Sabır sıkıntılı bir iştir. Ama sabrettiğimiz zaman çektiklerimiz yanımıza kâr kalır. Bize sayısız faydası dokunur. Tabii ki en büyük faydası ahirettedir ama ahlâkımızı güzelleştirdiği için dünyadaki kıymeti de azımsanamaz. Çünkü kanaat, tevekkül, hilim, tevazu gibi güzel ahlâka dair pek çok haslet sabırla kazanılır.

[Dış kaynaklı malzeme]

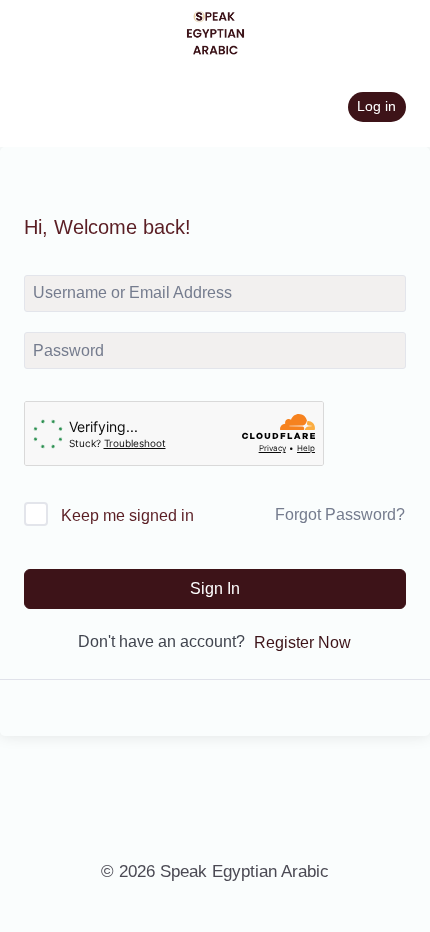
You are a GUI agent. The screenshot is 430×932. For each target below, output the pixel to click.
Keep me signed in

Sabır hakkında söylenmiş sözler, onun kapsamı ve kısımları hakkında da bilgi vermektedir. Mesela sahabenin büyüklerinden İbn Abbas [radıyallahu anh] hazretleri şöyle buyurmuştur: “Kur’ân-ı Kerîm’de zikredilen sabır üç kısımdır: Emirleri yerine getirmekteki sabır. Yasakları terketmekteki sabır. Musibetlere karşı sabır.”
Meşhur âlim ve mutasavvıflarımızdan Ebû Tâlib el-Mekkî de [rahmetullahi aleyh] şunları söylemiştir: “Sabır kısım kısımdır. Bunların en önemlileri nefsin isteklerine karşı direnmek ve Mevlâ’nın isteklerine hizmete devam etmektir. İnsanın var gücüyle çabalaması, kalbini nefsanî duygulardan, şeytanî arzu ve isteklerden, dünyevî süs ve gösterişten arındırması da sabır çeşitlerindendir. Âfetlere feryat etmemek de sabırdandır.”